Marco Evertz

Graphite Recycling from Spent Lithium-Ion Batteries.

The present work reports on challenges in utilization of spent lithium-ion batteries (LIBs)-an increasingly important aspect associated with a significantly rising demand for electric vehicles (EVs). In this context, the feasibility of anode recycling in combination with three different electrolyte extraction concepts is investigated. The first method is based on a thermal treatment of graphite without electrolyte recovery. The second method additionally utilizes a subcritical carbon-dioxide (subcritical CO2 )-assisted electrolyte extraction prior to thermal treatment. And the final investigated approach uses supercritical carbon dioxide (scCO2 ) as extractant, subsequently followed by the thermal treatment. It is demonstrated that the best performance of recycled graphite anodes can be achieved when electrolyte extraction is performed using subcritical CO2 . Comparative studies reveal that, in the best case, the electrochemical performance of recycled graphite exceeds the benchmark consisting of a newly synthesized graphite anode. As essential efforts towards electrolyte extraction and cathode recycling have been made in the past, the electrochemical behavior of recycled graphite, demonstrating the best performance, is investigated in combination with a recycled LiNi1/3 Co1/3 Mn1/3 O2 cathode.

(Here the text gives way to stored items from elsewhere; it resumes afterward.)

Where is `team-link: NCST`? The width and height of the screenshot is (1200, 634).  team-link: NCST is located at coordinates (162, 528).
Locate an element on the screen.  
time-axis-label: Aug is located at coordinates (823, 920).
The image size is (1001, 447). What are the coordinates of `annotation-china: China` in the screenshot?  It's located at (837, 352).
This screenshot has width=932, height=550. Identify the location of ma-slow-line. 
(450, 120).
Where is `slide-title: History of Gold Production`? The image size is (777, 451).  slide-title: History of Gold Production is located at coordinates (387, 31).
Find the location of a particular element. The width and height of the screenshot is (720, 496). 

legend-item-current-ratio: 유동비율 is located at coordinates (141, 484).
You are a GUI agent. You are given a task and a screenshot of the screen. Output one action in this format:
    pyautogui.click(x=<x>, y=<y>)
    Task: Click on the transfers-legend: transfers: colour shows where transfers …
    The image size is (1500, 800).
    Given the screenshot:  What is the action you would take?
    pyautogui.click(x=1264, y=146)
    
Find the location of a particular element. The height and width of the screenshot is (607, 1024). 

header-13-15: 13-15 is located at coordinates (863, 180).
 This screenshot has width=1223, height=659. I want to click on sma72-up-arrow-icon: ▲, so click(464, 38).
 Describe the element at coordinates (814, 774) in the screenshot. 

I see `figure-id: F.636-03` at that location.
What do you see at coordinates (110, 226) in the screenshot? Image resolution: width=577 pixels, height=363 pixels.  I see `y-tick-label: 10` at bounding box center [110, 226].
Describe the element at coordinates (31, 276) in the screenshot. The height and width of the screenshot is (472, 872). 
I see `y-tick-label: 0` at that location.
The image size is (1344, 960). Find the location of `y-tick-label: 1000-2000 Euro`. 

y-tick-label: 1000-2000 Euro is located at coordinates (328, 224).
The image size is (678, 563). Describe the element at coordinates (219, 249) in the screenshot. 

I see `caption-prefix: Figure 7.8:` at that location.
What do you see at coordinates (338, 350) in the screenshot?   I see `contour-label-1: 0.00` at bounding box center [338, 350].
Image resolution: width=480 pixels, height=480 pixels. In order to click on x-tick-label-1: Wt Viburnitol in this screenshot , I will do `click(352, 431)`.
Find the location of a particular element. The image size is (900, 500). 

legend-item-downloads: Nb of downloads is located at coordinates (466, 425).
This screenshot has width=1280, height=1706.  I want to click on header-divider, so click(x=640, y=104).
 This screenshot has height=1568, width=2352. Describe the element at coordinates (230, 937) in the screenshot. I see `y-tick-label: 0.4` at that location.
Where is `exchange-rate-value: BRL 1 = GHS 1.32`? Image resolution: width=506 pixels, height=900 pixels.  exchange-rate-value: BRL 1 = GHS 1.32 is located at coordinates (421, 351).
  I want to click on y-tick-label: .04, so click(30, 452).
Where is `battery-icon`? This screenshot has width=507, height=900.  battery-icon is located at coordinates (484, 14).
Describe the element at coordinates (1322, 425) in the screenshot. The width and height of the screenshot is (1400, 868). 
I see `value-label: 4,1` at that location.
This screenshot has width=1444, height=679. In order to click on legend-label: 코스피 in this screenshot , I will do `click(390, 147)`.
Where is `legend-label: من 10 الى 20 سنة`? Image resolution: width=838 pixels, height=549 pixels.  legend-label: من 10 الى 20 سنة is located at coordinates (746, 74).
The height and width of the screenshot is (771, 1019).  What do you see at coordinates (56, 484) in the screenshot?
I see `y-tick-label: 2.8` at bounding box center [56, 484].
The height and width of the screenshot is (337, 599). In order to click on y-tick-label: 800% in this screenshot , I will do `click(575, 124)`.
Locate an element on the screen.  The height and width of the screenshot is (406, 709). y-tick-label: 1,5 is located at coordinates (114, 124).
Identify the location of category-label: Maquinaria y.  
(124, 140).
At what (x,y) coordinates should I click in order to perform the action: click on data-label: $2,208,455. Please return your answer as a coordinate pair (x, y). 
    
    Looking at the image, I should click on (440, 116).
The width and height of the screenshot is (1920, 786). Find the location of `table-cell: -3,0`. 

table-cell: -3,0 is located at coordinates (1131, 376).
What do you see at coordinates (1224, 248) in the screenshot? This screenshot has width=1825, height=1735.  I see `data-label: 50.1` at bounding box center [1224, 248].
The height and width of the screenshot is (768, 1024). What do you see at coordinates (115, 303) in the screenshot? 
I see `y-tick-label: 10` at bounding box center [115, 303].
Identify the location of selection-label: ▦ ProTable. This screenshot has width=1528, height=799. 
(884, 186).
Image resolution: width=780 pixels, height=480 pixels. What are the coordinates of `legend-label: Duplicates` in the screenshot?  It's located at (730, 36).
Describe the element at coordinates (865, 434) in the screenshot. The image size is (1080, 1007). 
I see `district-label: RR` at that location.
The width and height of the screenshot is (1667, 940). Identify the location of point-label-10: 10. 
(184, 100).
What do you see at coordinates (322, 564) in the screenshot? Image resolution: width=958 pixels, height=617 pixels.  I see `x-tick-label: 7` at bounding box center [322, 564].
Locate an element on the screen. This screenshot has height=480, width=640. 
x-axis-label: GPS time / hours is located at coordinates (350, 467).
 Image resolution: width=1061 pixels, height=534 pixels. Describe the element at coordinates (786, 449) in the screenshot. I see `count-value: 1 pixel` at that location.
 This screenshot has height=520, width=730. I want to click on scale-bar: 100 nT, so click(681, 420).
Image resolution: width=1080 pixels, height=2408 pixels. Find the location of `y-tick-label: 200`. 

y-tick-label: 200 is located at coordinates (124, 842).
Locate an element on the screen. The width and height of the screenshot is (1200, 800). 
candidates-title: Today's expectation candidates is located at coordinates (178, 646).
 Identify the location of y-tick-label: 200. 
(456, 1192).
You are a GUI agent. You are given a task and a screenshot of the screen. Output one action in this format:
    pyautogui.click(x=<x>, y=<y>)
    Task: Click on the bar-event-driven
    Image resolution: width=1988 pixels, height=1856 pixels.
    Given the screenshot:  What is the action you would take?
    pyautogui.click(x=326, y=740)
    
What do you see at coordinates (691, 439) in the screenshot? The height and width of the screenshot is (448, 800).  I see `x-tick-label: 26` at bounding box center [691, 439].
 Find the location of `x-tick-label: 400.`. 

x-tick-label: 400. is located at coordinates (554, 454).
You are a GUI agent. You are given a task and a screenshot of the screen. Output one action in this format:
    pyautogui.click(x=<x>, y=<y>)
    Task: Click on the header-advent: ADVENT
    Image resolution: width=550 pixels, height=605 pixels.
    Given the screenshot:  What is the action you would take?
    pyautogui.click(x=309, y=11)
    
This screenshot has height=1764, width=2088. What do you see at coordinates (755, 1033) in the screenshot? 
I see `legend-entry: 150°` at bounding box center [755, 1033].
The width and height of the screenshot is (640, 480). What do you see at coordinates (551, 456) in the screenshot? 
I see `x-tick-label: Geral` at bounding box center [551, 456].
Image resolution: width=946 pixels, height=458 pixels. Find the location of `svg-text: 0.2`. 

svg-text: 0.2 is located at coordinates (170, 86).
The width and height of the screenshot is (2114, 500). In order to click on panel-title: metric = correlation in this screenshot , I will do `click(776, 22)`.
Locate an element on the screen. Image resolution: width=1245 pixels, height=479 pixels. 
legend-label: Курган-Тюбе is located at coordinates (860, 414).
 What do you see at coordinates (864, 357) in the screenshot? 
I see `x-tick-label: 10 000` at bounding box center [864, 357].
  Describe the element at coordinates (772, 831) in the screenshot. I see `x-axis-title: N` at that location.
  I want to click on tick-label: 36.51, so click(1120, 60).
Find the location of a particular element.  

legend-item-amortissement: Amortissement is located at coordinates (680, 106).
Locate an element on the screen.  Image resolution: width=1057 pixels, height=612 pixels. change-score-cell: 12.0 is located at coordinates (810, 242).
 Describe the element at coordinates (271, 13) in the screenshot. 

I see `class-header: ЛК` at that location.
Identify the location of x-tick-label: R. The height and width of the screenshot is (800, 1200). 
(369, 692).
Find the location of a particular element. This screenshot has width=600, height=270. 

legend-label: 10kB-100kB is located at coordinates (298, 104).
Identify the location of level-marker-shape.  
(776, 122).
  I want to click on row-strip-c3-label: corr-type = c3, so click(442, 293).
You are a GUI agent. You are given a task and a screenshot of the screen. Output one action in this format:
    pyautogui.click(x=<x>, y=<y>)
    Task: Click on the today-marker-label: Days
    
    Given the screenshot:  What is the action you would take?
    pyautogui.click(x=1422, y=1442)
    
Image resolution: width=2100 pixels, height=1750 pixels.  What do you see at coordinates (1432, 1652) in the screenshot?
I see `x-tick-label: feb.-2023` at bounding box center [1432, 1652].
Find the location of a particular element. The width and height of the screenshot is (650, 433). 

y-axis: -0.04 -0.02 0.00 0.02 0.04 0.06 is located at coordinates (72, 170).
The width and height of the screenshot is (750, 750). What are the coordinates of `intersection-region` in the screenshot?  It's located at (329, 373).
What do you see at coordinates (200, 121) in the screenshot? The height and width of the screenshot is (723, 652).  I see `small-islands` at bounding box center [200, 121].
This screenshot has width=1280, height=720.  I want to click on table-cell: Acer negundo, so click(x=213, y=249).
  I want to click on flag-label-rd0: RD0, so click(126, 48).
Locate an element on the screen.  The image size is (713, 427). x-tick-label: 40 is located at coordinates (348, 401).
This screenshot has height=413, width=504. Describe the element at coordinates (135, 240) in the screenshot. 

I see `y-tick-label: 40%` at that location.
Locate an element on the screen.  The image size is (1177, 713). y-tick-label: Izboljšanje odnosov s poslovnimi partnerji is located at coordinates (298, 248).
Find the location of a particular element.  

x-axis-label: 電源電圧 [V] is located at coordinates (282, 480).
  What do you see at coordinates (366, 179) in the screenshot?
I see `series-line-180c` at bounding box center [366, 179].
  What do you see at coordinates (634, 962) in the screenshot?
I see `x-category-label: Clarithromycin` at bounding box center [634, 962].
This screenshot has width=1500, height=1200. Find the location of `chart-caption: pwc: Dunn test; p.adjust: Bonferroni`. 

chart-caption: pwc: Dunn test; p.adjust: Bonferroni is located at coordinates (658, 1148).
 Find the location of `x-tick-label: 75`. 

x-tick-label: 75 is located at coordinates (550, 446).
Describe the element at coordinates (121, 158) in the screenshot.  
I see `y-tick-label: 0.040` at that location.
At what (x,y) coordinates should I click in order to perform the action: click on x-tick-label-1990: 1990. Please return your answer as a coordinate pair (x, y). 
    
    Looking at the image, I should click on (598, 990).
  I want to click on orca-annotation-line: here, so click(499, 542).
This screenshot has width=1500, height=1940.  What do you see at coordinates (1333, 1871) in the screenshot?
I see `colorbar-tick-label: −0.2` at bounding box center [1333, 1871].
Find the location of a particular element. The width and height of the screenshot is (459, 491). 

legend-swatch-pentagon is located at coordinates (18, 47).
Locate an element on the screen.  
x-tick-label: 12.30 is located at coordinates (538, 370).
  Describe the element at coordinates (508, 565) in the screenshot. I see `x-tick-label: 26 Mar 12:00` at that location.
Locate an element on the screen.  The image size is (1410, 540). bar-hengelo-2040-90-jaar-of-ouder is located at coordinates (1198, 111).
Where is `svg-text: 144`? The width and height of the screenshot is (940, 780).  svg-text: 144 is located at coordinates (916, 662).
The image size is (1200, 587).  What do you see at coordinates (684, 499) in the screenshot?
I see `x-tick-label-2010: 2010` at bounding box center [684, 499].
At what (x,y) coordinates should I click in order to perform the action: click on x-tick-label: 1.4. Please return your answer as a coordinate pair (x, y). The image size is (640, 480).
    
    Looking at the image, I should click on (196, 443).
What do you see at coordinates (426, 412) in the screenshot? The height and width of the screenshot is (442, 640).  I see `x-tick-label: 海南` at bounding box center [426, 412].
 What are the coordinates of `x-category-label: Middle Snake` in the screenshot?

Matrix-matched standards for the quantification of elemental lithium ion battery degradation products deposited on carbonaceous negative electrodes using pulsed-glow discharge-sector field-mass spectrometry

In this work an external calibration approach for glow discharge-sector field-mass spectrometry (GD-SF-MS) using matrix-matched self-prepared carbonaceous standards for elemental battery degradation products of LiNi1/3Co1/3Mn1/3O2 (NCM111) positive electrodes like lithium, manganese, cobalt and nickel is adapted. Firstly, the standards were prepared using graphite mixed with increasing contents of NCM111 which was coated on a thin copper foil as a current collector. The homogeneous distribution of NCM111 in the standards was proven via SEM/EDX images and the bulk homogeneity of the electrode sheets was validated via ICP-OES. Afterwards, sufficient linearity could be obtained in a calibration range of 1 mg g−1 to 28 mg g−1 for 7Li with respect to the active material mass. Additionally, the matrix-matched relative sensitivity factors (RSFs) of each element could be calculated. Limits of detection (LODs) ranging from 80 μg g−1 (7Li) up to 393 μg g−1 (58Ni) could be achieved at low (R > 300) and medium (R > 4000) resolutions for the Element GD, respectively. Secondly, we adapted the matrix-matched RSF values in order to investigate cycled electrodes by monitoring the 7Li signal as well as common isotopes from lithium ion batteries – such as 31P and 19F, originating from the conducting salt – and transition metals to conduct depth-resolved analysis. The concentration of transition metals in all of the cycled electrodes was below the LOD of the GD-SF-MS method which was investigated in a previous study, showing a maximum bulk deposition of transition metals of 4.5 mg g−1. As expected, an accumulation of 7Li in the first few minutes (=surface layers) of sputtering was observed in the cycled carbonaceous negative electrodes followed by a decreasing 7Li signal with ongoing sputtering indicating the presence of a solid electrolyte interphase (SEI) passivation layer.

Adaptation and improvement of an elemental mapping method for lithium ion battery electrodes and separators by means of laser ablation-inductively coupled plasma-mass spectrometry

In this study, laser ablation-inductively coupled plasma-mass spectrometry (LA-ICP-MS) was applied to previously aged carbonaceous anodes from lithium ion batteries (LIBs). The electrodes were treated by cyclic aging in a lithium ion cell set-up with LiNi0.5Mn1,5O4 (LNMO) cathodes and hard carbon (HC)/mesocarbon microbead (MCMB) anodes. An inhomogeneous transition metal deposition pattern could be induced by replacing the spacer in a standard coin cell set-up with a washer. The inhomogeneity pattern matched the dimension of the washer depicted by the hole in the center. These transition metal (TM) patterns were used to optimize higher lateral scanning speeds and frequencies on the spatial resolution of the mapping experiments using LA-ICP-MS. Higher scanning speeds had an observable influence on the resolution of the obtained image and an overall saving of 60% with regard to time and gas consumption could be achieved. Additionally, the optimized method was applied to the cathode and separator in order to visualize the distribution and deposition pattern, respectively.